Many working women can benefit from a periodic review of their task list to determine what is helping their careers grow, what can be delegated, and what can be pitched altogether.
In her feature article “Diamonds or Dust,” starting on page 54, SWE contributor Seabright McCabe compares the pressure women engineers find themselves under as they juggle careers and personal lives to the forces that churn out diamonds — those highly regarded symbols of strength and brilliance. Maybe it is true that what doesn’t defeat us makes us stronger.
But that doesn’t mean we have to tolerate undue stress and even career burnout. Women can take care of themselves in many ways before pressure turns to breakdown, and the first step is simply recognizing that you are, in fact, under duress. Yanet Borrego, a chemical engineer turned life coach, told McCabe that it took an actual panic attack, which she thought to be a heart attack, for her to realize something was wrong in her stressful career. “Everyone thought I was successful, but I didn’t feel fulfilled,” she said. The article profiles several women engineers at different career stages and the professionals who help them juggle the professional with the personal.
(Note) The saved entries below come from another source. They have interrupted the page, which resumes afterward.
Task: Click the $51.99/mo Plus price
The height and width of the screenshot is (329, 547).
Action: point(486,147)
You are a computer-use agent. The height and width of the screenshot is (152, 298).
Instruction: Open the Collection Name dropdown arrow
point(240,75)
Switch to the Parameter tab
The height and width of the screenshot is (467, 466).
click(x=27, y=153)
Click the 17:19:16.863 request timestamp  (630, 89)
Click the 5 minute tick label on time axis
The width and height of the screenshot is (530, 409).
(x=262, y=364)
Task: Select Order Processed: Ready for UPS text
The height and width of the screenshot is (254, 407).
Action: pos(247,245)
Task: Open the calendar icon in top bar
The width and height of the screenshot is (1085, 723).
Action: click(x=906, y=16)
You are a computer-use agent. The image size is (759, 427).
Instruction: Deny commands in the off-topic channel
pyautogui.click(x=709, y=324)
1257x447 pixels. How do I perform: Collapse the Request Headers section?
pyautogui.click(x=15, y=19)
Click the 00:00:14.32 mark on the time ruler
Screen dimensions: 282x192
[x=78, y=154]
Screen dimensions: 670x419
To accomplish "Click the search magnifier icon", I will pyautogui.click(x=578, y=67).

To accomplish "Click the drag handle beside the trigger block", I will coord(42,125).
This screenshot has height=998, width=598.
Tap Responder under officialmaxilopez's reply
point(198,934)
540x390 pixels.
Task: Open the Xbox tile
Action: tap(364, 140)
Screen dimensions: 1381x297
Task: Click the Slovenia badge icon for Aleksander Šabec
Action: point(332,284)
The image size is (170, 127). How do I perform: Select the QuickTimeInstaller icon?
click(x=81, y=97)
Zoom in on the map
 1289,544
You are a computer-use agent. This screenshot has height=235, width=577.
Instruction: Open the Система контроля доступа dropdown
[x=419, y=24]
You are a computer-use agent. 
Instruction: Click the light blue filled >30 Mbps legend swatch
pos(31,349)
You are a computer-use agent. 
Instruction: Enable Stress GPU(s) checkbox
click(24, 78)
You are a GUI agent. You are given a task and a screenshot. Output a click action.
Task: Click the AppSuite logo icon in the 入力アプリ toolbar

So, once you recognize the stress for what it is, what’s next? Ask for what you need, Borrego said. In some cases, that may involve changing jobs, but not always. It may be delegating work or pushing back on those small, extra tasks that can pile up. That’s what has worked for Alina Bartley, a member of the SWE editorial board, as she writes in her Reinvention article “A New Balance” Her column, which focuses on the special challenges faced by new parents, makes the point that when you’re juggling full-time work with caretaking, all but the most essential tasks have to go overboard. And that strategy isn’t limited to new parents. Many working women can benefit from a periodic review of their task list to determine what is helping their careers grow, what can be delegated, and what can be pitched altogether.
Other strategies for dealing with stress include talking with friends and co-workers — sometimes just being able to validate your feelings can help restore perspective. If you’re new in a work role and don’t know many people, that can be tough. But there are ways to create a reliable community at work even when you are new. SWE editorial board members Payal Singh and Nicole Woon, chair-elect, recommend in their Viewpoint article turning on your camera if you work remotely, finding common interests with others, and volunteering, among other steps.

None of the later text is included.